The FT’s Take On July 8th

In a front page article on Saturday, July 8th (paywalled here), Anna Nicolaou and Jessica Dye shared their analysis of a regulatory filing related to Amazon’s acquisition. According to them, Amazon refused to enter a bidding war with other potential acquirers and had already agreed to raise its offering price (from $41 to $42 per share):

Amazon offered $41 a share on May 23 but Whole Foods countered a week later with a request for $45, prompting Amazon to consider walking away. […]

While the two companies talked, Whole Foods, which was under pressure from an activist investor, received six other expressions of interest [two from other companies and four from private equity funds]. But Goldman [Sachs, Amazon’s advisor] told Evercore [Whole Foods’ advisor] that Amazon was “not willing to engage in a multi-party sale process” and it asked Whole Foods not to approach other bidders while they were still in talks. On June 1 Amazon said “as a last stretch” they would offer $42 a share as its “best and final offer”.
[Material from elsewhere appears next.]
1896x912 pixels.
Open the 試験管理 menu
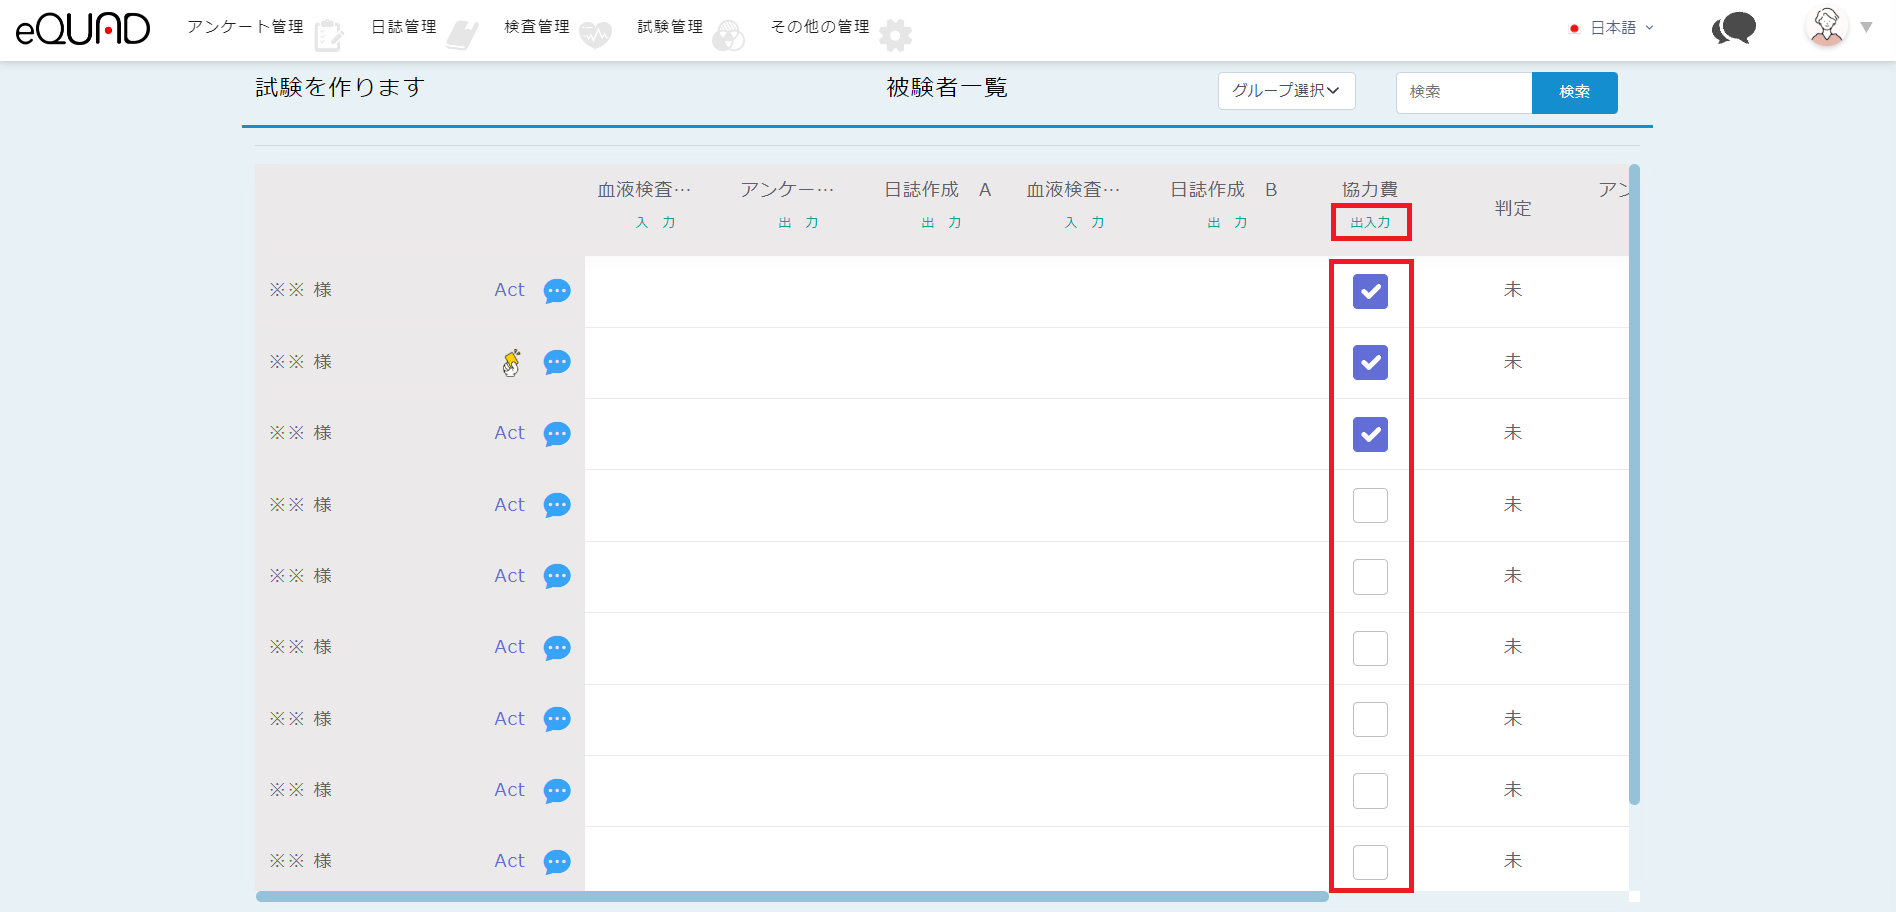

A Better Chance For A Higher Bid Below $50

Another way to look at the disclosures the FT published is as a green light for an industry competitor (perhaps one of the ones DoctoRx mentioned) to offer Whole Foods a bid higher than $42, but lower than $50. Indeed, the options market suggests as much. As of Friday’s close, for example, the bid on the $45 strike January calls on Whole Foods was $0.20, or 0.48% of position value.

Because there was still a chance for a higher bid for Whole Foods — and because it was so cheap to hedge its downside risk in light of its acquisition offer by Amazon — Whole Foods again appeared in two of our bulletproof portfolios on Friday (the ones with the highest ratio of upside potential to downside risk).

*Each week, we present three portfolios:

  • The $100,000 portfolio with the highest ratio of upside potential to downside risk then.
  • The $1,000,000 portfolio with the highest ratio of upside potential to downside risk then.
  • The $1,000,000 portfolio comprised of our top names (the first two portfolios often don’t contain all of the top names.

Disclosure: I/we have no positions in any stocks mentioned, and no plans to initiate any positions within the next 72 hours.

I wrote this article myself, and it expresses my own opinions. I am not receiving compensation for it (other than from Seeking Alpha). I have no business relationship with any company whose stock is mentioned in this article.